== Pixel coordinate grounding data ==
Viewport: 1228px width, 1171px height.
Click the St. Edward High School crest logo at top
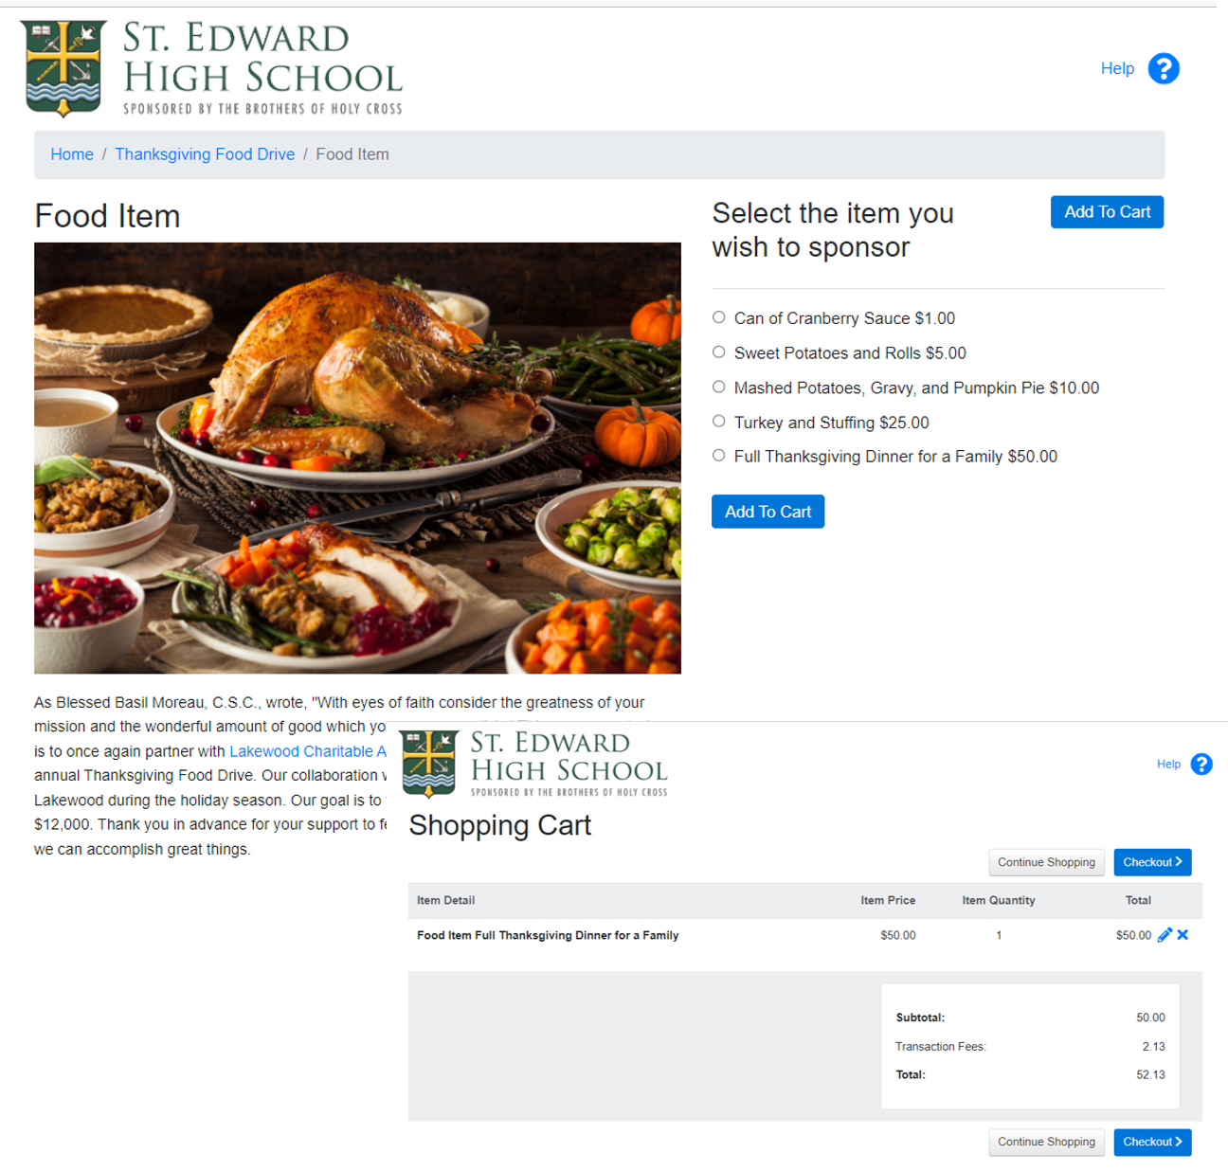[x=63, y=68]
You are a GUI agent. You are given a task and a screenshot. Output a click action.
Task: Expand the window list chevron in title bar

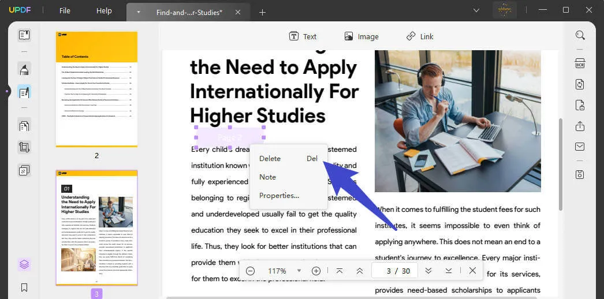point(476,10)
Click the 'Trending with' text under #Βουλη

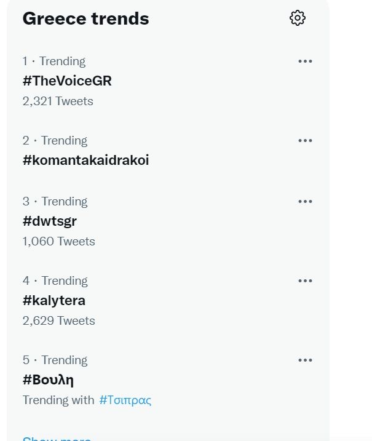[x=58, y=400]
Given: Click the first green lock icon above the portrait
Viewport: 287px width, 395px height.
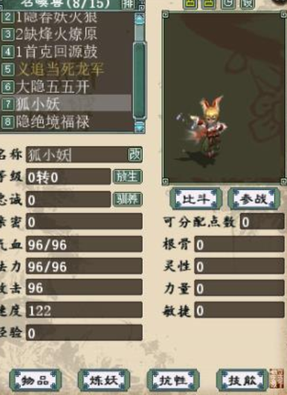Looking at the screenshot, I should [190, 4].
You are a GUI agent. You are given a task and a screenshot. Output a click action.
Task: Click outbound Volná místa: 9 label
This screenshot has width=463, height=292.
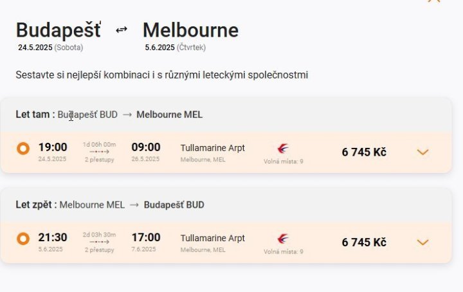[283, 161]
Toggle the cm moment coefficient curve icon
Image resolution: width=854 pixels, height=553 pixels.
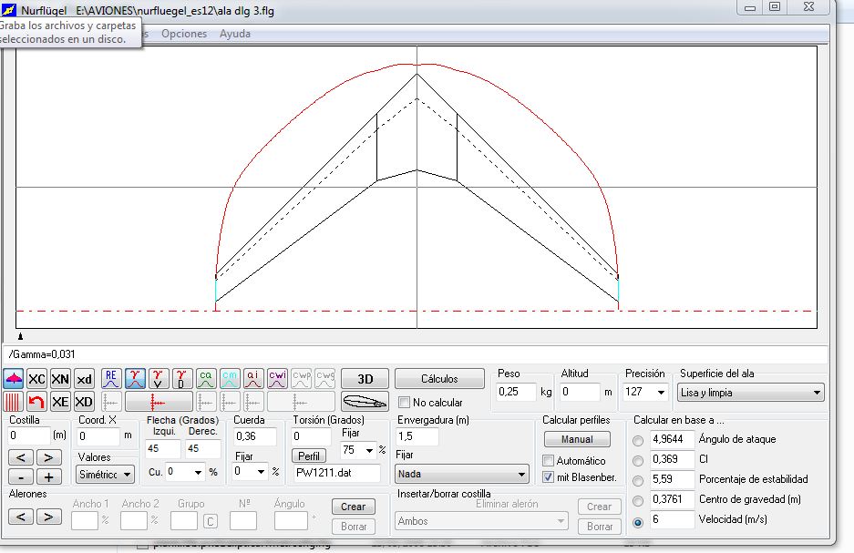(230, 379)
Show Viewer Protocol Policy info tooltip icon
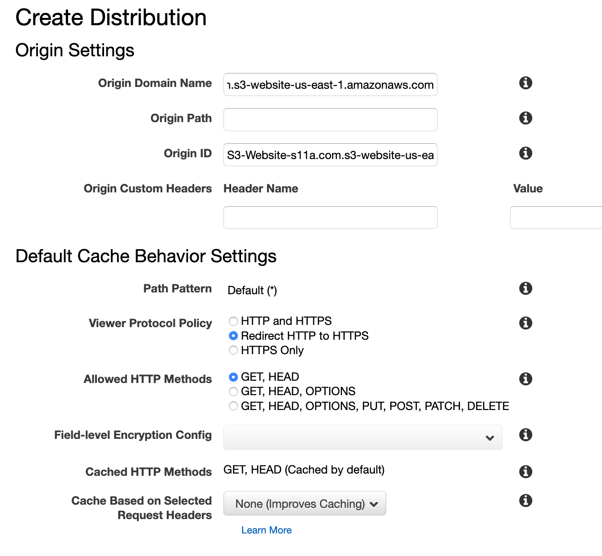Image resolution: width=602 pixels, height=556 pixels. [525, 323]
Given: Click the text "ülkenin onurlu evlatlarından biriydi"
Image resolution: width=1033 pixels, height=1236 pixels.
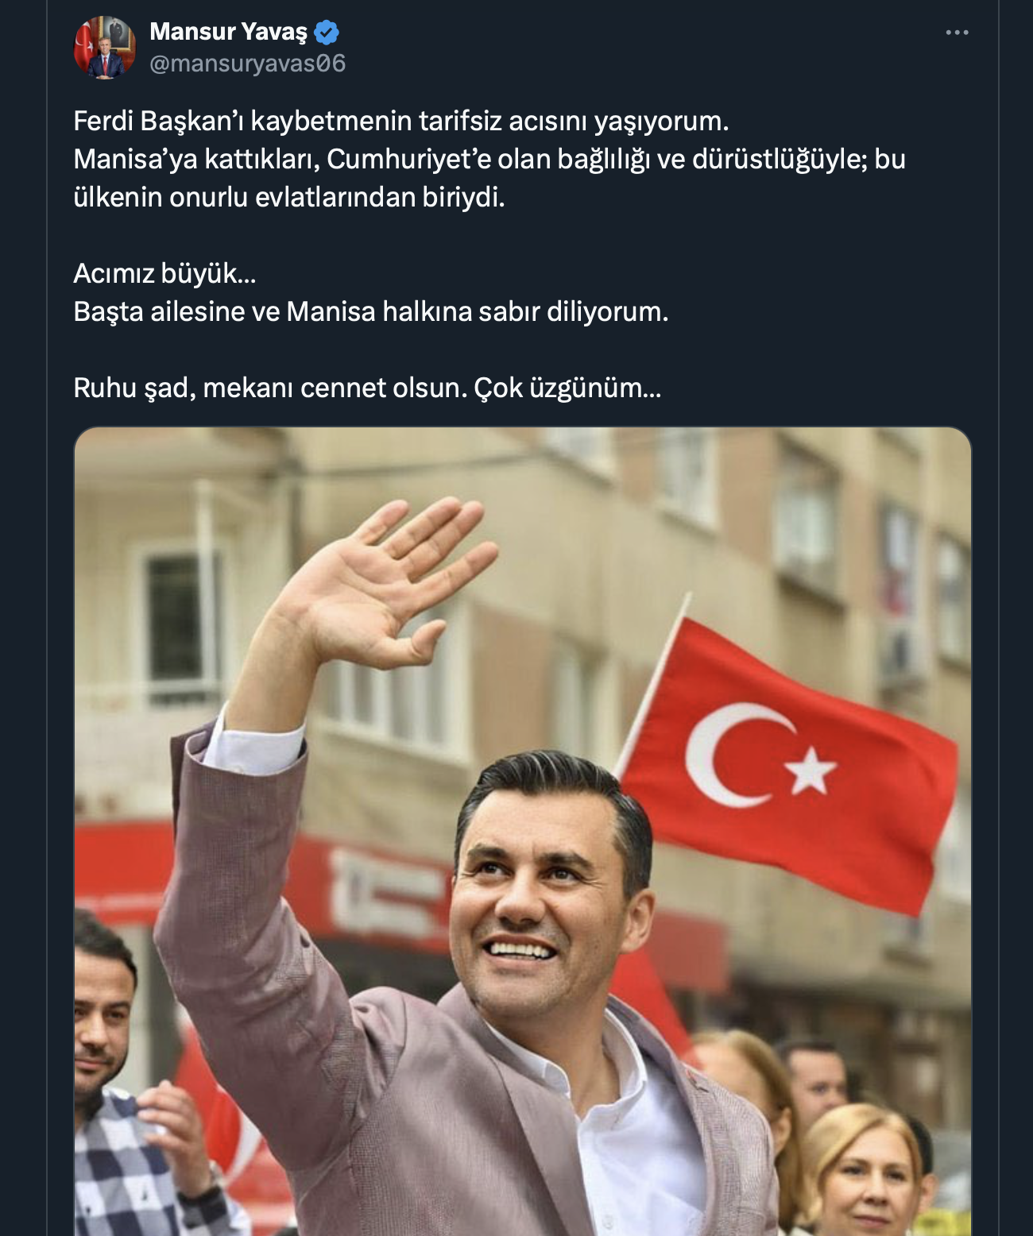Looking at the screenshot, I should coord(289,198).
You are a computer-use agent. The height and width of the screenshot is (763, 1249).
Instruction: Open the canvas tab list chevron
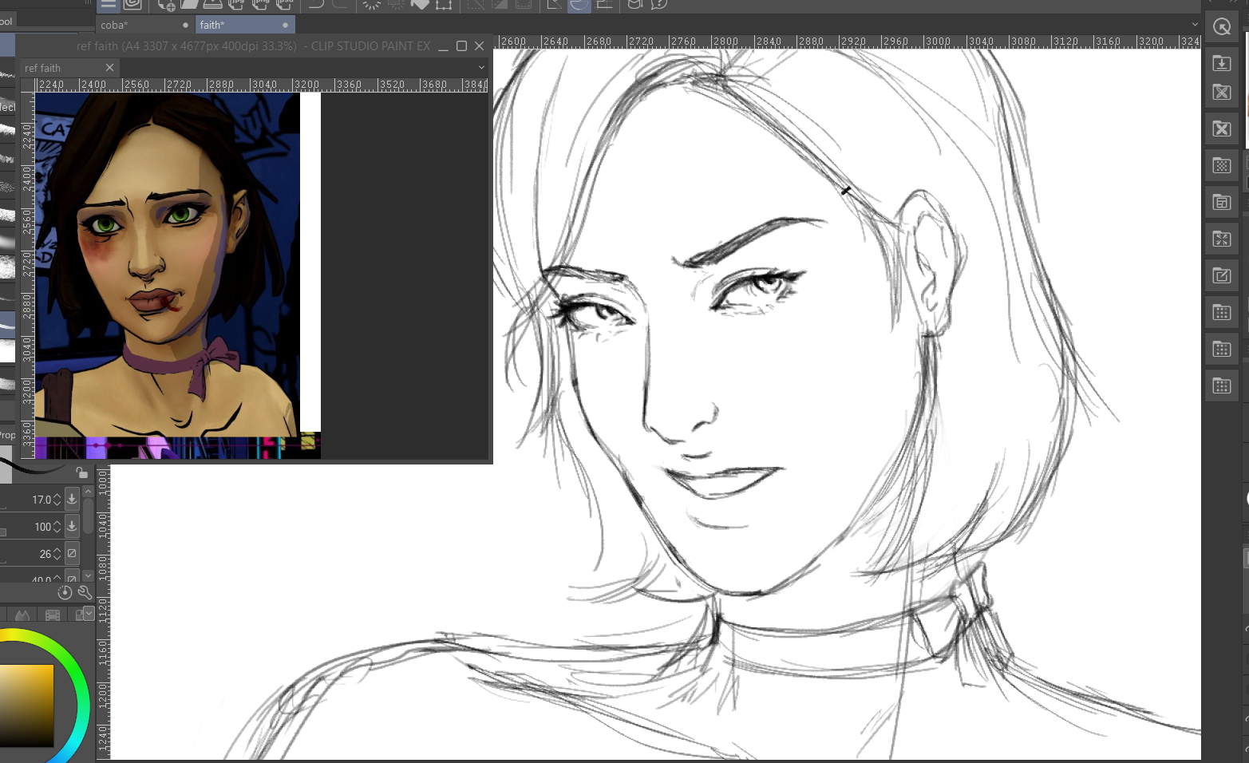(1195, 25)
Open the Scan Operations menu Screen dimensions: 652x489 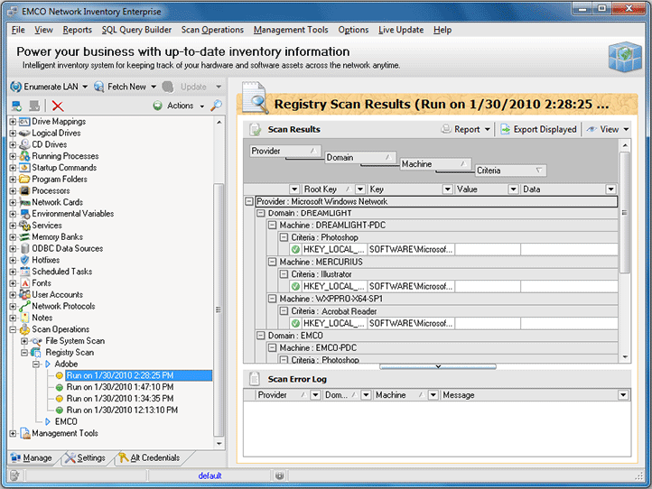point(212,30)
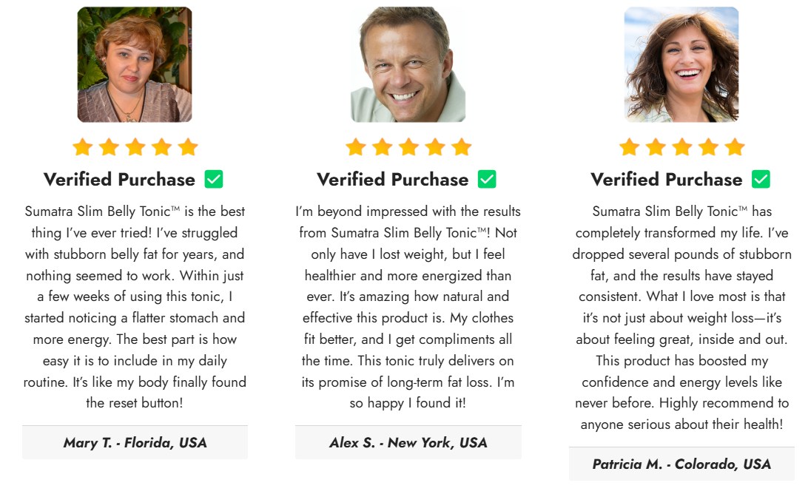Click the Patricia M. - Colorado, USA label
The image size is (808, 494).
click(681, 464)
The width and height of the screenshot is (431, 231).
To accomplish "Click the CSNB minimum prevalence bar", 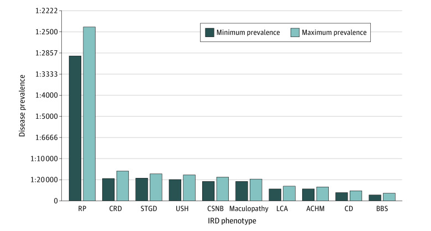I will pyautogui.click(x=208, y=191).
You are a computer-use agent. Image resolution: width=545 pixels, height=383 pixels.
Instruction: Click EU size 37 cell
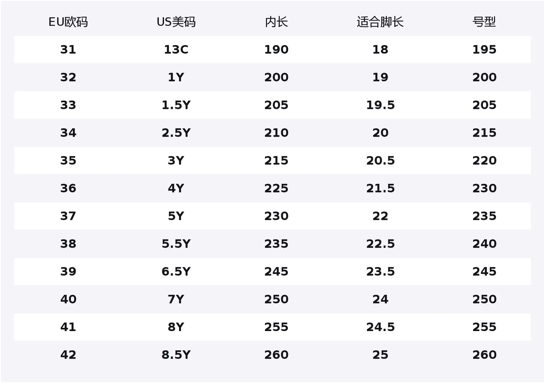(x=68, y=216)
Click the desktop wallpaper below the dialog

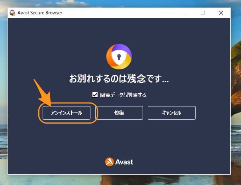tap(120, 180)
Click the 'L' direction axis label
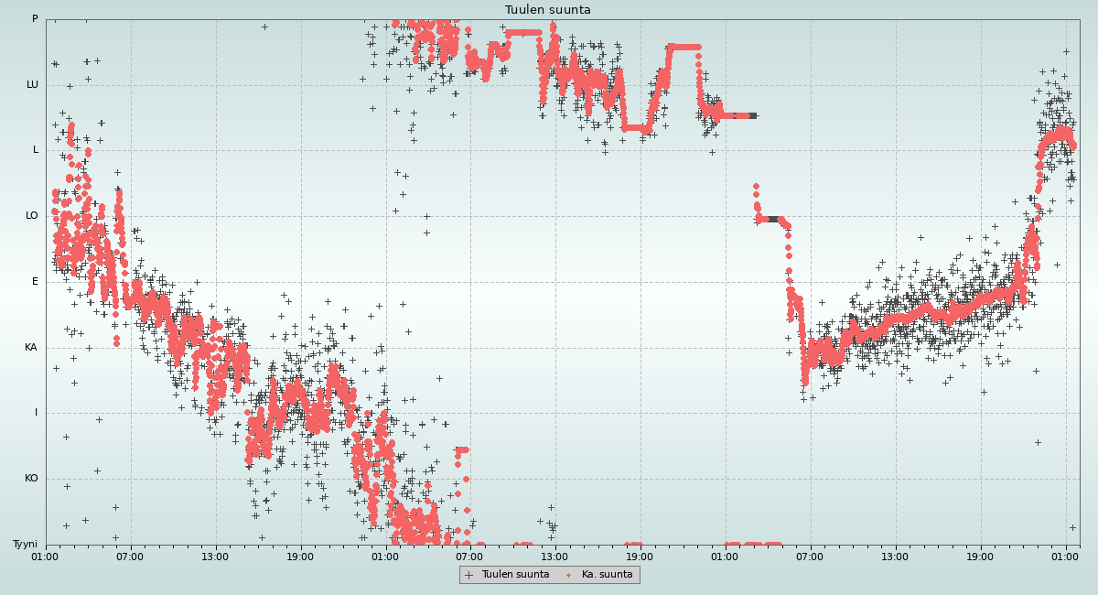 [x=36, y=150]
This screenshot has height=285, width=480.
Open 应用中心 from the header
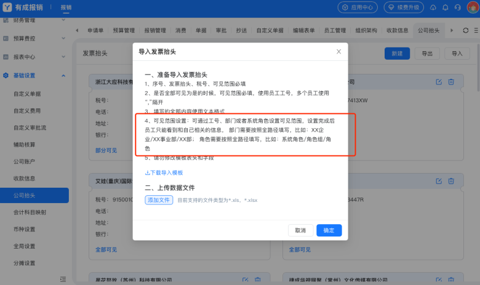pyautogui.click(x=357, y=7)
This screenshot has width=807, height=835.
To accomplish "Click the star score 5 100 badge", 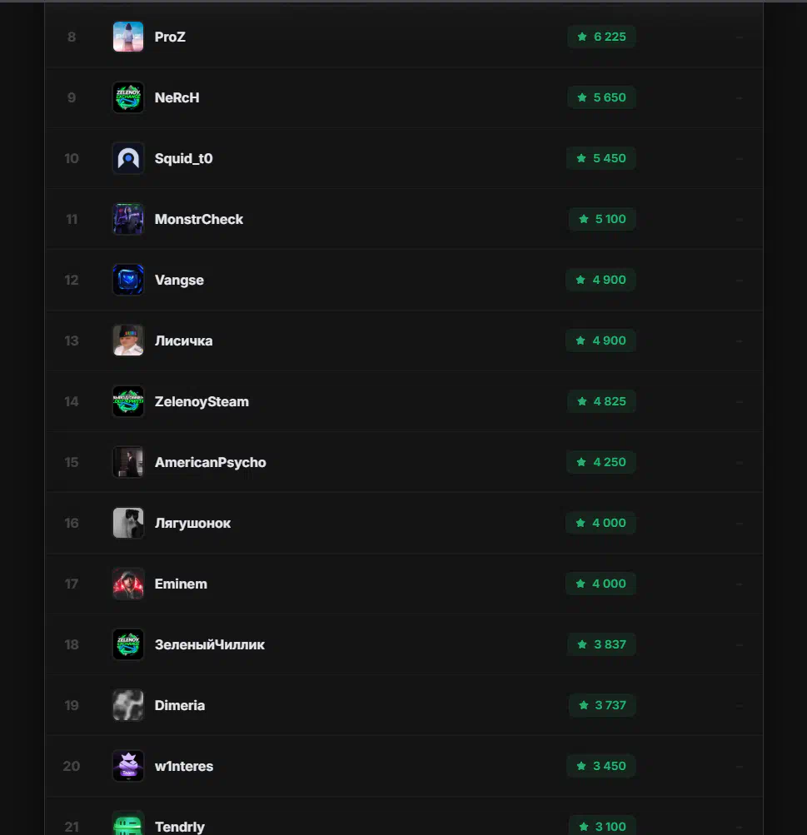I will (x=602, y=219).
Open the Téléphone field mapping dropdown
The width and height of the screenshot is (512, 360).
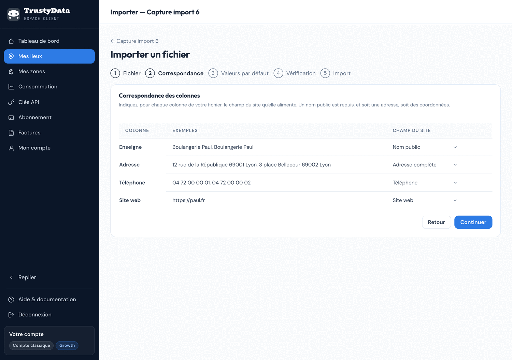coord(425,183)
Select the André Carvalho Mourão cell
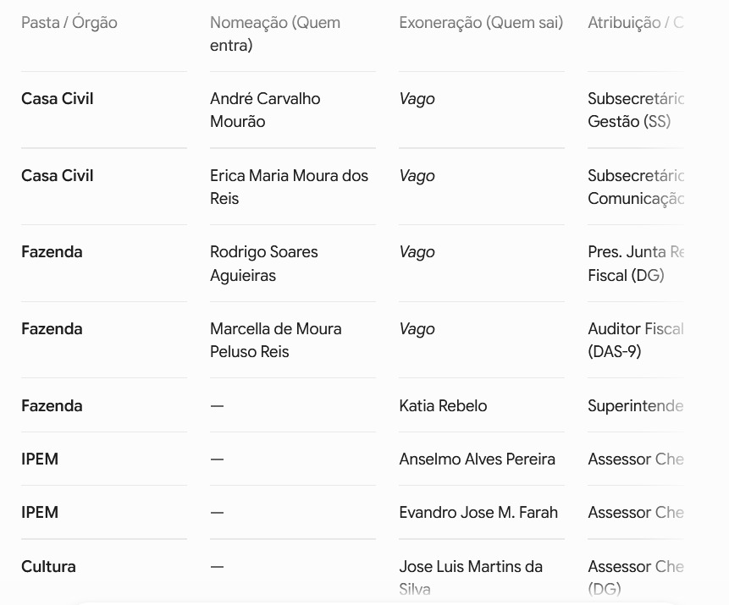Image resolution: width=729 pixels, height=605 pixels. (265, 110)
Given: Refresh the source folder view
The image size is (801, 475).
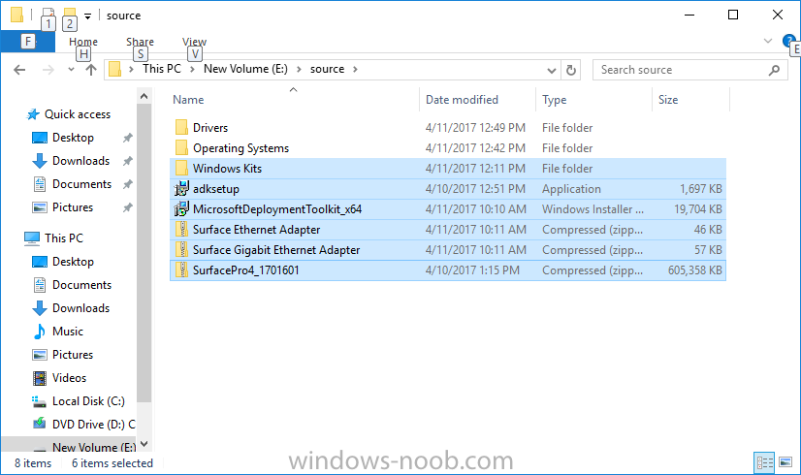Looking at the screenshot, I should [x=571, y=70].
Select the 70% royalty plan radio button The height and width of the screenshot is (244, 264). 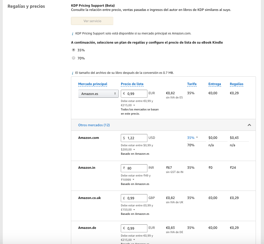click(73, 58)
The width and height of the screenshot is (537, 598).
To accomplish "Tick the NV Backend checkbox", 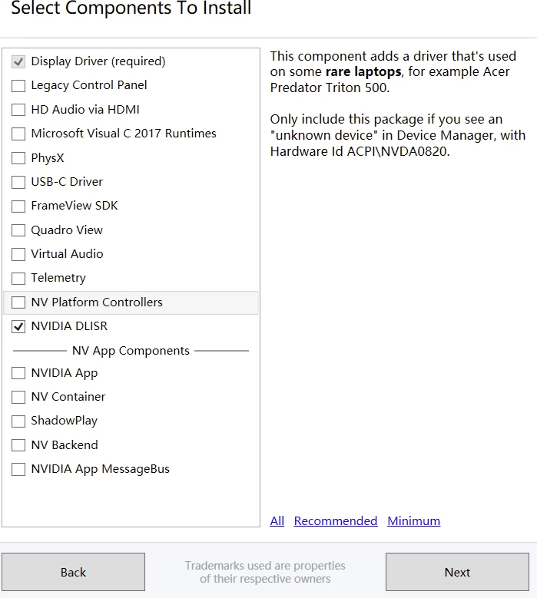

== Assigned task ==
Repeat, exactly and in full, each line from the start of the data to the line that contains "Given: Click the text". Pictures do not go in.

== Result ==
Viewport: 1228px width, 1171px height.
Click the St. Edward High School crest logo at top
[x=63, y=68]
You are a GUI agent. You are given a task and a screenshot. Output a click action.
Task: Expand the window list chevron in title bar

point(476,10)
Click the 'Trending with' text under #Βουλη

[x=58, y=400]
Given: Click the first green lock icon above the portrait
Viewport: 287px width, 395px height.
Looking at the screenshot, I should [190, 4].
You are a GUI agent. You are given a task and a screenshot. Output a click action.
Task: Click outbound Volná místa: 9 label
This screenshot has width=463, height=292.
[283, 161]
Toggle the cm moment coefficient curve icon
Image resolution: width=854 pixels, height=553 pixels.
(230, 379)
Show Viewer Protocol Policy info tooltip icon
Image resolution: width=602 pixels, height=556 pixels. [525, 323]
Given: Click the text "ülkenin onurlu evlatlarından biriydi"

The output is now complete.